MBR rootkit infection detected ! Use: "mbr.exe -f" to fix.

 

A więc użyj tego narzędzia z parametrem -f tak jak pisze program.

 

W dalszym etapie wykonaj do OTL taki skrypt:

 

:Files
RECYCLER /alldrives
 
:Commands
[resethosts]
[emptyflash]
[emptytemp]

 

Kliknij w Wykonaj skrypt. Zatwierdź restart komputera.

 

Następnie uruchamiasz OTL ponownie, tym razem wywołujesz opcję Skanuj. Pokazujesz nowe logi z OTL oraz z Gmer i mbr.exe

 

 

 

[NoVVy]

Uruchomiłem MBR z parametrem "-f" i wyskoczył komunikat, że operacja zakończyła się pomyślnie. Uruchomiłem jeszcze raz MBR żeby sprawdzić czy znowu wykryje rootkita no i niestety wykrył. Po restarcie system nie wstał. W ogóle tak jakby nie było dysku, na którym jest system. Piszę właśnie z linux'a (live cd bo innego systemu na dyskach nie mam). Prawdę mowiąc to nie wiem teraz co mam robić. Odpaliłem instalator z plyty z XP i myślałem, że uda sie to jakoś naprawić ale komenda "fixboot" nic nie daje bo nie widać partycji z systemem (w ogóle nie widać żadnej partycji z tego dysku, na którym był system). Chciałem też użyc opcji "fixmbr" ale wyskoczył komunikat, ze moze to uszkodzić tablice partycji wiec zrezygnowałem. Czy przez użycie parametru "-f" w MBR mogło właśnie dojść do takiego uszkodzenia tablic partycji? Czy da się to jakoś naprawić? Sam nie wiem dlaczego teraz się tak stało bo używałem kiedyś MBR i wszystko było w porządku. Mam sporo rzeczy na tym dysku, ktorych nie chciałbym stracić. Dodam jeszcze, że pod linuxem także nie widać partycji dysku, na którym jest system.

 

----update---

 

W instalatorze od XP widać dysk, na którym był system ale bez partycji.

[Landuss]

Nie mam pojęcia dlaczego tak się stało, nie powinno.

 

Chciałem też użyc opcji "fixmbr" ale wyskoczył komunikat, ze moze to uszkodzić tablice partycji wiec zrezygnowałem.

 

Mimo wszystko użyj FIXMBR.

[NoVVy]

Przed chwilą właśnie użyłem polecenia FIXMBR ale niestety nic się nie zmieniło. Instalator XP pokazuje, że dysk jest niepodzielony czyli chyba jednak doszło do uszkodzenia tablic partycji. Jeżeli jest jeszcze jakaś szansa na odratowanie partycji (i zawartości) to bardzo bym prosił o pomoc.

[Landuss]

Wypróbuj narzędzie TestDisk. Tutaj masz też pomocny poradnik po polsku: KLIK

[NoVVy]

Udało się przywrócić partycje na tym dysku. Jestem już na Xp'ku i wykonałem skrypt w OTL oraz skanowanie OTL, Gmer i MBR.

 

Oto logi:

Gmer

Log po użyciu skryptu w OTL

OTL

Extras

MBR

 

Zamieszczam jeszcze wczorajszego loga z MBR po użyciu parametru "-f" - MBR

[Landuss]

Gmer i mbr nadal nie są czyste choć sam nie wiem już co o tym myśleć. A zobacz jeszcze co powie Kaspersky TDSSKiller

[NoVVy]

Log z TDSSKiller --> klik. Nie wykrył nic.

 

 

 

----- UPDATE -----

 

 

Problem z wykrywaniem rootkita w MBR zniknął (a użyłem tylko parametru "-t"czyli zgodnie z instrukcją "trace called modules "). Przed użyciem MBR jeszcze wykrywał a zaraz po użyciu przestał. Gmer wykrywa nadal rootkita (a właściwie rootkit-like). Skopiowałem zawartość każdego sektora, w którym Gmer wykrył to coś rootkit-like i wrzuciłem na stronkę Virus Total. Jedynie w 61 sektorze jest coś wykrywane. Na stronie bitdefender.com jest opisane działanie tego rootkita.
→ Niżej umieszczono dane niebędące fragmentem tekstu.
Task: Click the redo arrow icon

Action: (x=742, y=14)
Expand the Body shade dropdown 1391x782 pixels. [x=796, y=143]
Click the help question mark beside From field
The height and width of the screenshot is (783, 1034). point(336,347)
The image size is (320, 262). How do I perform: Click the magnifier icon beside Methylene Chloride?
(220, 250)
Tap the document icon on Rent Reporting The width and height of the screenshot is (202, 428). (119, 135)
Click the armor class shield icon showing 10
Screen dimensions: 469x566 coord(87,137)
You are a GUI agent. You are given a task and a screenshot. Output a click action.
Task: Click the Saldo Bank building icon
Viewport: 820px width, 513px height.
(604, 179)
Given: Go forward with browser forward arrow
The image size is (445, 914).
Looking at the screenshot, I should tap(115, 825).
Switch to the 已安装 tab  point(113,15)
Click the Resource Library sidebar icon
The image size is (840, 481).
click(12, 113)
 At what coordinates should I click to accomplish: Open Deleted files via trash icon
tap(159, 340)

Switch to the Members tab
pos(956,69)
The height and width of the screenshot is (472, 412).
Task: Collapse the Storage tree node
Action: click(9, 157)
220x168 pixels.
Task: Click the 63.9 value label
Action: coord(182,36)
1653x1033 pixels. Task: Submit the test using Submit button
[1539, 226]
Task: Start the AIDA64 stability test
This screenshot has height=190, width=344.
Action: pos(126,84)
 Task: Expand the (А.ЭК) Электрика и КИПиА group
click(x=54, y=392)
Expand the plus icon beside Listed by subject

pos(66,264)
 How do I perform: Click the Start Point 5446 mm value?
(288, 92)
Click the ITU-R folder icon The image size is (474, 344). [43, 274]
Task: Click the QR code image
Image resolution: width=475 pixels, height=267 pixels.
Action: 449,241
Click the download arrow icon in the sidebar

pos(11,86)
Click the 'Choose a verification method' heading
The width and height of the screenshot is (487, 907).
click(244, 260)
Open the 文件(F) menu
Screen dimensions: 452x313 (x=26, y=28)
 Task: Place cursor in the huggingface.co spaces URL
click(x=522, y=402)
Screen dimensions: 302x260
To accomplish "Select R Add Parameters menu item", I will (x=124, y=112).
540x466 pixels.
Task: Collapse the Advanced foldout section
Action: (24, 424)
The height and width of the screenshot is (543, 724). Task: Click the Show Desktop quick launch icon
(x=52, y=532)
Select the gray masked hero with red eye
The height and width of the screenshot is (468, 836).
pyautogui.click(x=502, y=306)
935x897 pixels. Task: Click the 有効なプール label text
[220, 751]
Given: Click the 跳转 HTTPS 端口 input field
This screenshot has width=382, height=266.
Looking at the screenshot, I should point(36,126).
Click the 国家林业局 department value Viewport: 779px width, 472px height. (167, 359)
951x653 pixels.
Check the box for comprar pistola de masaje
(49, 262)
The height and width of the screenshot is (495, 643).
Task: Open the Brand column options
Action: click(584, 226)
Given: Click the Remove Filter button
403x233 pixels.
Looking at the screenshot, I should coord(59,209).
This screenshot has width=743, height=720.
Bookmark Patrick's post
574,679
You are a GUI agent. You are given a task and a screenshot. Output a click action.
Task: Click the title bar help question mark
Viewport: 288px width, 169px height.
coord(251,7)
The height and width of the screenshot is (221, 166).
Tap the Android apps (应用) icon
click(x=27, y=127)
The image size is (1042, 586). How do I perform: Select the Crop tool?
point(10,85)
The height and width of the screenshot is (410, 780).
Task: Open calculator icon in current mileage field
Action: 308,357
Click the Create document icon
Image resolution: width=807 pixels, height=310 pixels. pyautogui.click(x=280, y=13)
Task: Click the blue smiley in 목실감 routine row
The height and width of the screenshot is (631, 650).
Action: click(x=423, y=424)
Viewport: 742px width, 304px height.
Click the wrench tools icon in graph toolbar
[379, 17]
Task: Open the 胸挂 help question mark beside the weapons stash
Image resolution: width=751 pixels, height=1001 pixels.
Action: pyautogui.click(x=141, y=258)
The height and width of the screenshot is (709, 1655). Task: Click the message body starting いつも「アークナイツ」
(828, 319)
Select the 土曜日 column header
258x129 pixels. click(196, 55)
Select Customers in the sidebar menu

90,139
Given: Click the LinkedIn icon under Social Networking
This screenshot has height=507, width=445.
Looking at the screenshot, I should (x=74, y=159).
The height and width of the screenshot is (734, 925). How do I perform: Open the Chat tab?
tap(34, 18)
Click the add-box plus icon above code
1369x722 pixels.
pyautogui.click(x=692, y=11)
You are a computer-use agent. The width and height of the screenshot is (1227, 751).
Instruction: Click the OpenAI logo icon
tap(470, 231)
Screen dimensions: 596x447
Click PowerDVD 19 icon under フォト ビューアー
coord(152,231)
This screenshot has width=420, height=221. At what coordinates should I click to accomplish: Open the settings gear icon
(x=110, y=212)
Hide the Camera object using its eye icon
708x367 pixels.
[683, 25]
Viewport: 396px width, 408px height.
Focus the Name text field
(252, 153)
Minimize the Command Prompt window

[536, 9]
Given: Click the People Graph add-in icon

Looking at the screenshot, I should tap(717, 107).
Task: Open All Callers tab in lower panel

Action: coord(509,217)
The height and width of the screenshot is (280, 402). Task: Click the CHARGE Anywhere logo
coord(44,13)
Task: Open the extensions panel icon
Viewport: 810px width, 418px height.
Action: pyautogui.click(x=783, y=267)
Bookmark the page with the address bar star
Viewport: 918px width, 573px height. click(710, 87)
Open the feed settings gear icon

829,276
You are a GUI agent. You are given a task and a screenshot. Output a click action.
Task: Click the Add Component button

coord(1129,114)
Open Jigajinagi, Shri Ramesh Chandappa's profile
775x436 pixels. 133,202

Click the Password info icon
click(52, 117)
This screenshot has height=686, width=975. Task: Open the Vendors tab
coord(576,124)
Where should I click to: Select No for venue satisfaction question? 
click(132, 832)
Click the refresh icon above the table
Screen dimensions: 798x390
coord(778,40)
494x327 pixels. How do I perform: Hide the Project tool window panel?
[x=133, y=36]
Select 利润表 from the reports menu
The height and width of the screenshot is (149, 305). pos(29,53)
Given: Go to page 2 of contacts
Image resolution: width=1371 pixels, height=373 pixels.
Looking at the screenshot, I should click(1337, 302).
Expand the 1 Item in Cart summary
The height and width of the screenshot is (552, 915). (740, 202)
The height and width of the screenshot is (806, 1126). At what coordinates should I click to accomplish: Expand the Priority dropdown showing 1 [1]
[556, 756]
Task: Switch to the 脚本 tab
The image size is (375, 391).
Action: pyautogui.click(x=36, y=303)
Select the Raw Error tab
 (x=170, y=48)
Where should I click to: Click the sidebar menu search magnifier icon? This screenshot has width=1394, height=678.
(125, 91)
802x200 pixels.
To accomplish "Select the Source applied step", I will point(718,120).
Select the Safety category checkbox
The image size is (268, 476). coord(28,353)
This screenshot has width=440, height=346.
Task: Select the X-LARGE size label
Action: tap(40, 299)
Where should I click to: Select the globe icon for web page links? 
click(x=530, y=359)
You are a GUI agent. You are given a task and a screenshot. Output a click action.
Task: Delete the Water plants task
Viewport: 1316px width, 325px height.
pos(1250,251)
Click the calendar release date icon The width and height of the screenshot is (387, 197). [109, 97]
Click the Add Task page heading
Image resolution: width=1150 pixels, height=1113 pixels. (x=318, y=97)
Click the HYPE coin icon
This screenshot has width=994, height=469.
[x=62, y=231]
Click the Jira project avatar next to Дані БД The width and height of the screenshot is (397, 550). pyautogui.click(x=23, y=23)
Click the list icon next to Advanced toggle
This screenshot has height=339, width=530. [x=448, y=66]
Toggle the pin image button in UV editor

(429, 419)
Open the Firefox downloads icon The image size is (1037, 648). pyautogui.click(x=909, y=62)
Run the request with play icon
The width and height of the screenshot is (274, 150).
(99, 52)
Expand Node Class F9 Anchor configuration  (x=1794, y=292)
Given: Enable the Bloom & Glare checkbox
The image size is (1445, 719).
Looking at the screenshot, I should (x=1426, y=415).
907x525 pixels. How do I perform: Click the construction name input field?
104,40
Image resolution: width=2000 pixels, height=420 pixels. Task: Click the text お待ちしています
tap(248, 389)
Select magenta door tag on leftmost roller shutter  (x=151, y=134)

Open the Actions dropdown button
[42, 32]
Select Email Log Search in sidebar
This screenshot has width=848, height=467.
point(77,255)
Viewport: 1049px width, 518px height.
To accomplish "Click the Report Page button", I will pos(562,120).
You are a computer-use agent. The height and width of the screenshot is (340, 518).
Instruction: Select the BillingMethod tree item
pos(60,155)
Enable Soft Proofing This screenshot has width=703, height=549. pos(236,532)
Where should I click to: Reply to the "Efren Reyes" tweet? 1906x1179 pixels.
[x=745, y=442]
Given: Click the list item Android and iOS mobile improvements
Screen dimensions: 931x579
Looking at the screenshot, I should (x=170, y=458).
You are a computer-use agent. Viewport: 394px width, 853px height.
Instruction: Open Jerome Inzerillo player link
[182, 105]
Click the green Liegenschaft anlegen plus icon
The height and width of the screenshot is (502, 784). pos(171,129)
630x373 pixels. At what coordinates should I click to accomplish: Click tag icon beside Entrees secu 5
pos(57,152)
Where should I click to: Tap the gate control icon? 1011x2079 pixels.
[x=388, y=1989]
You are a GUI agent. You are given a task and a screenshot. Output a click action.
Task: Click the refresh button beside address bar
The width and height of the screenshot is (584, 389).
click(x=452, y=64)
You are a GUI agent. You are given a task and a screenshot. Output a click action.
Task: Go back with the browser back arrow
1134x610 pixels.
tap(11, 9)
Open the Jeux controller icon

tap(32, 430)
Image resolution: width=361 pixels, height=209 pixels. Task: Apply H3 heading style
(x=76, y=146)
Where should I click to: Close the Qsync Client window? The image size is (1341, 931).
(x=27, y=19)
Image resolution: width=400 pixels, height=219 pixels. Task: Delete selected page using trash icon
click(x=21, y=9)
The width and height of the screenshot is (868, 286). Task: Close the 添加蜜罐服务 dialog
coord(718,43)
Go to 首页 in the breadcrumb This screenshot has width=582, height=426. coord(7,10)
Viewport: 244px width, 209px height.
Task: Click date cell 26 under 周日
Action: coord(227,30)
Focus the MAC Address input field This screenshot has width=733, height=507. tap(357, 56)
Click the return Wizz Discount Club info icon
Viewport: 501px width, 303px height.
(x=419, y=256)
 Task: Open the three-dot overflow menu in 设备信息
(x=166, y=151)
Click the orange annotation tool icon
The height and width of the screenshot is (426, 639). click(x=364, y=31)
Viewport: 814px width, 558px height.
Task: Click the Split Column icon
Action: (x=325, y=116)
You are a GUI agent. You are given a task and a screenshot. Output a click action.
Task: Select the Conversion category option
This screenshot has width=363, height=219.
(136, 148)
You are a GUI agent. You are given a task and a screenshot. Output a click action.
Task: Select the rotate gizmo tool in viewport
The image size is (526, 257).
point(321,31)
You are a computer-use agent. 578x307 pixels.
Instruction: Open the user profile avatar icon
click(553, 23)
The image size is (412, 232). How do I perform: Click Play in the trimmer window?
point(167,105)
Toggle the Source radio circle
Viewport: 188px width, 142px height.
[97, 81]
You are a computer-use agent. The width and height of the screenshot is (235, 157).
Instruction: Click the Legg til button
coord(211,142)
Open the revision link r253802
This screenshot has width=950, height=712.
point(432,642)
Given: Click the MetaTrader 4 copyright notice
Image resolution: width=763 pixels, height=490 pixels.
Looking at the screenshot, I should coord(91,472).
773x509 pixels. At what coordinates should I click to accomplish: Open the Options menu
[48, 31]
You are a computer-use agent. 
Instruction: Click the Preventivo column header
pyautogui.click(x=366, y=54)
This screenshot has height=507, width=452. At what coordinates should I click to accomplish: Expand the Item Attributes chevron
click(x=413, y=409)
This is a small malware that is located in the Master Boot Record (MBR) of the disk. When de PC is starting up, the infected MBR is loaded into memory and executed. The virus first reserves memory for its body by substracting 2 from the total amount of conventional memory installed (in order to hide its traces and prevent the OS from overwriting it). Then, it will move its first 256 bytes in the memory hole created, read two more sectors from the disk (61 & 62 which contain malware code as well), and it will hook the 13h interrupt vector (BIOS disk service), functions 2 and 42h (responsabile for reading sectors into memory). It will then load the original MBR code, located on cylindre 0, sector 63 (last physical sector from that head) at the address 0:7C00h and execute it. Since the read services of the interrupt 13h are hooked by the virus, each time the original MBR or the BOOT sector will perform read operations from the disk, the virus will be activated. (However, after the operating system is up and running, disk I/O are made using drivers, not the interrupt 13h, thus, the virus will not intercept disk-reads anymore).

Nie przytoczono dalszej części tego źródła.